In general, the issue of open-ended vocabularies has been solved by using sub-word tokenization. After all, language models are more or less required to hold two $d\times |\mathcal{V}|$ layers in memory; one to encode each token $t\in\mathcal{V}$ and one to convert the $d$ dimensional contextual embeddings into $|\mathcal{V}|$-sized softmax. Reasonable sized vocabularies are essentially a prerequisite. Sub-word tokenization strikes a trade-off between vocabulary size and sequence length, at the cost of tokens that are (individually) semantically meaningless. This invalidates this approach; I’m interested in semantic topic similarity, not whether or not their counts of sub-word tokens happen to overlap.
Using HashingVectorizer
, I could retain the full word tokens, and it keeps no state, greatly reducing the memory strain. Specifically, it only retains a token’s hash while discarding the actual orthographic form of the tokens. This makes post-hoc inspection of the features also impossible. In the end, I would like to have a representation of each topic available. Not mention, we’d still have to have keep a $|\mathcal{V}|$ dictionary in memory.

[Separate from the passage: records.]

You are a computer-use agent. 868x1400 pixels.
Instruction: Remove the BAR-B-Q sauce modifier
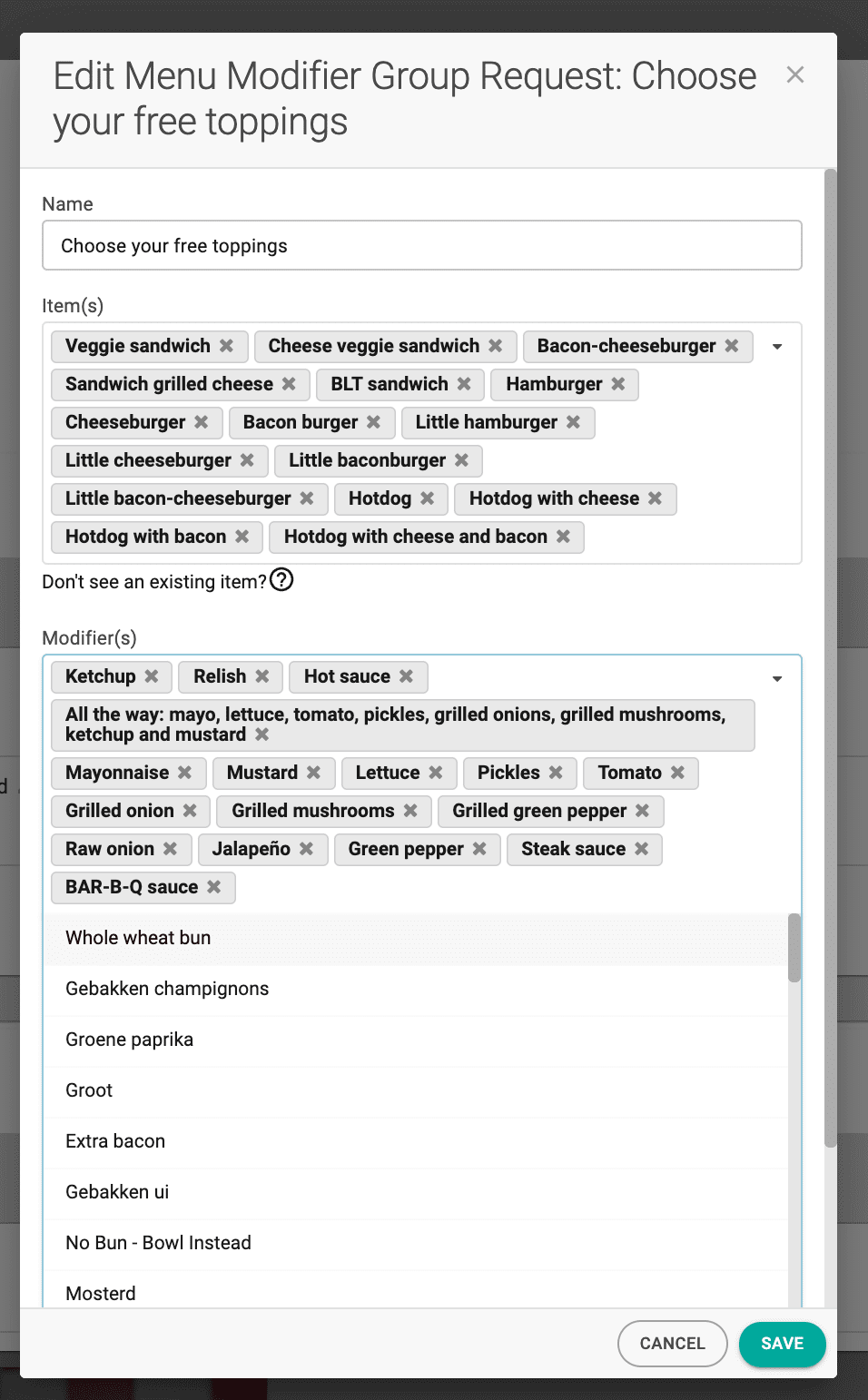pyautogui.click(x=214, y=887)
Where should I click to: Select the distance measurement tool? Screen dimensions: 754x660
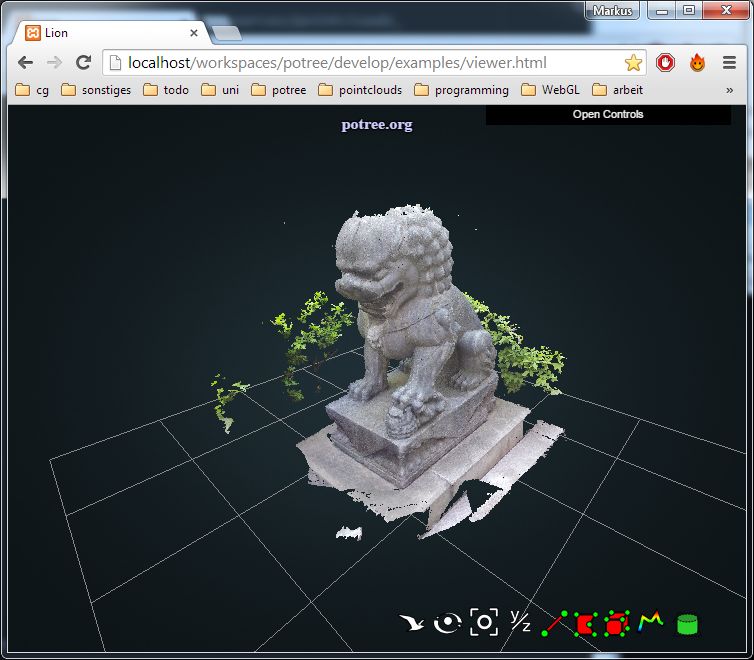555,623
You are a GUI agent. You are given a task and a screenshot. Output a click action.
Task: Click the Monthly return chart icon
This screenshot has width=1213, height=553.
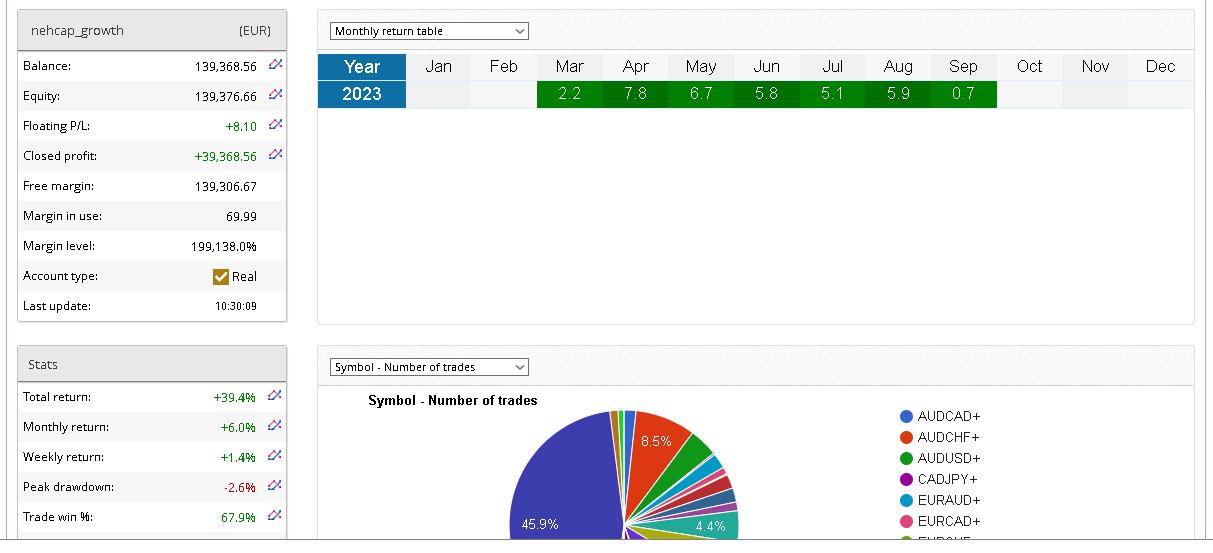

To it’s merit, BERTopic provides an OnlineCountVectorizer
meant to solve exactly this problem. Instead of estimating a vocabulary over the entire corpus, it uses small batches sampled from the corpus to learn an intermediate vocabulary, dropping any tokens that occur too infrequently or exceed the desired vocabulary size. Mini-batching alleviates the memory woes, but it results in an inexact token frequencies at the end. Intermediate counts are forgotten, and which words make the vocabulary and which don’t largely relies on the order of documents. Ususally, the words that occur less frequently are also exactly the words that carry the most semantic information, and it is here that this approach is most likely to err.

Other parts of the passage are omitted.